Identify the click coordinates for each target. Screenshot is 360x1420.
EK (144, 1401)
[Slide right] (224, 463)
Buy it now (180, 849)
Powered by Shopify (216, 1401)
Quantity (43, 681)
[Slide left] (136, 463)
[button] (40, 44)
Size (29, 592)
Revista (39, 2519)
--
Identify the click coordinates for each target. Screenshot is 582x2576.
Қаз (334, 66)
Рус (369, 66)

## EXERCISE REQUIREMENTS
The word "Screenshot" occurs on some lines of the entries. Work out how many such lines there are and reply with the number alone.

## TASK OUTPUT
2